_Available data:_
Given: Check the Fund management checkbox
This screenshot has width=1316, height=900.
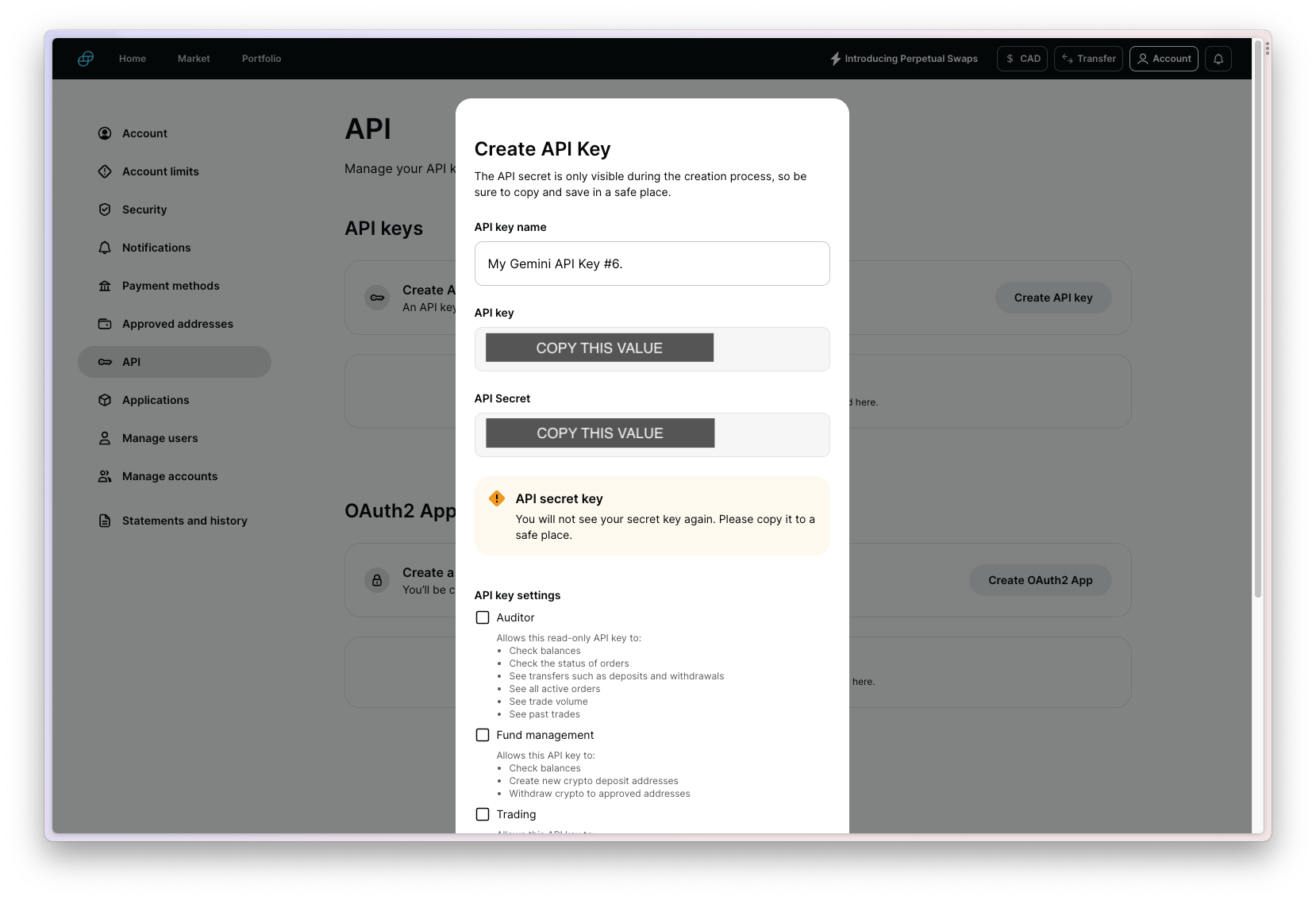Looking at the screenshot, I should click(483, 735).
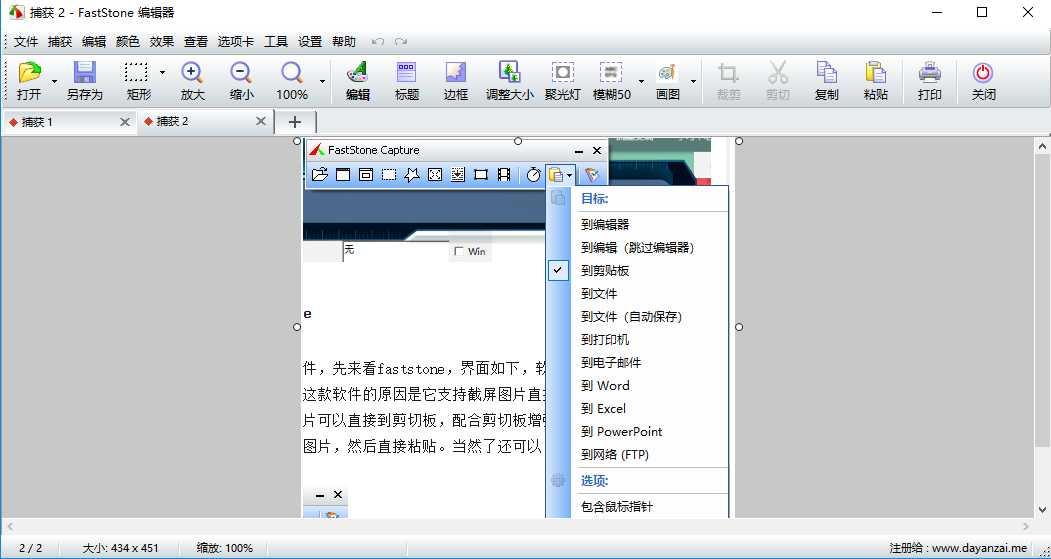Viewport: 1051px width, 559px height.
Task: Open the 标题 caption tool
Action: pyautogui.click(x=407, y=80)
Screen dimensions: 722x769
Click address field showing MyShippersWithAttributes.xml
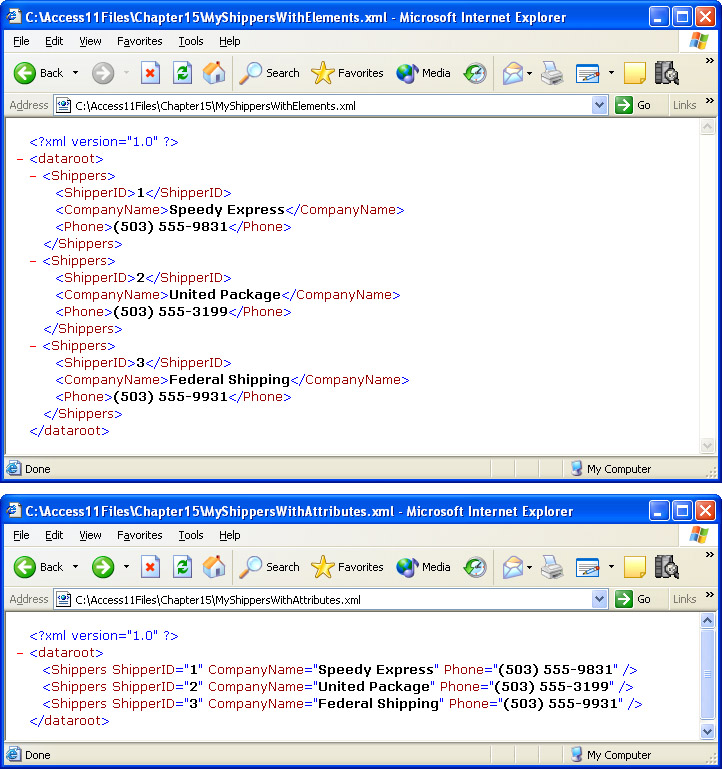point(330,599)
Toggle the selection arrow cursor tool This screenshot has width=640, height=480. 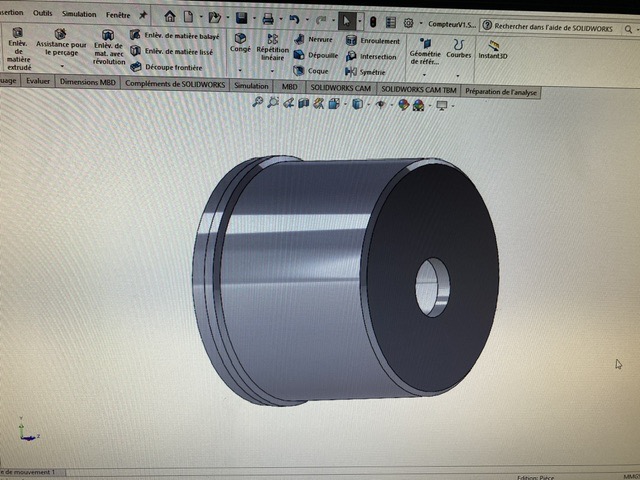346,19
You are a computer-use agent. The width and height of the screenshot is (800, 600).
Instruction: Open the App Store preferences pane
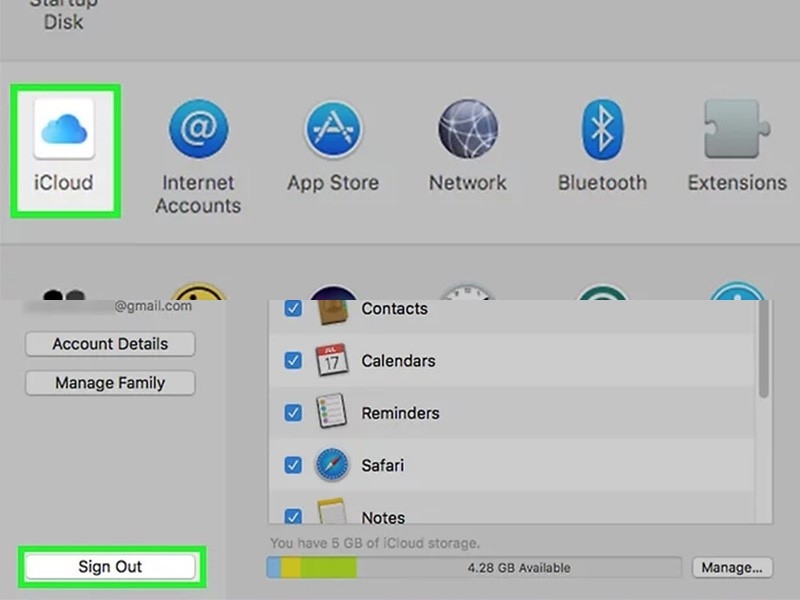coord(333,131)
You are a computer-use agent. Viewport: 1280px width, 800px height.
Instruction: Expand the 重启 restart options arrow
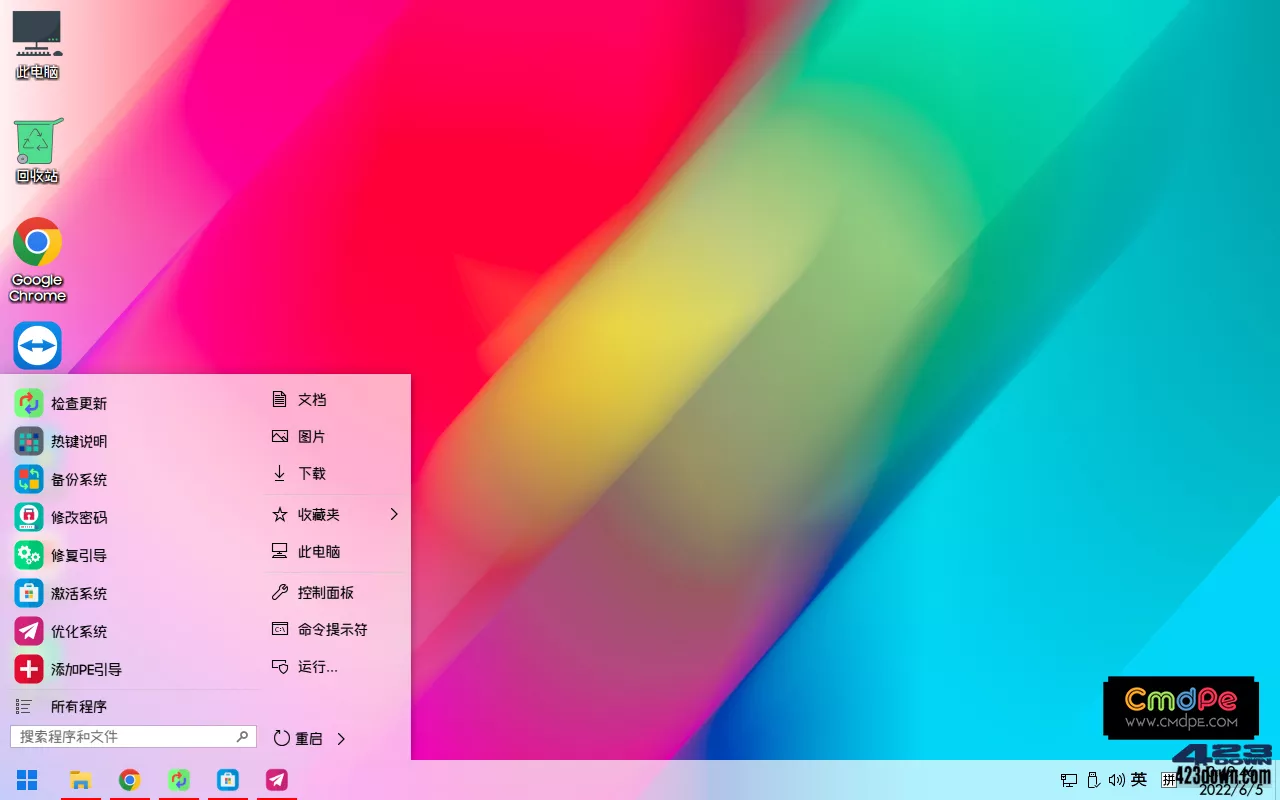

_Your goal:_ Exactly the lines from the one that contains "You are a computer-use agent. The" through the final line of the records above are needed, given again word for word, with every picture left out.

_Your solution:_
You are a computer-use agent. The width and height of the screenshot is (800, 600).
Instruction: Open the App Store preferences pane
coord(333,131)
You are a computer-use agent. Viewport: 1280px width, 800px height.
Instruction: Expand the 重启 restart options arrow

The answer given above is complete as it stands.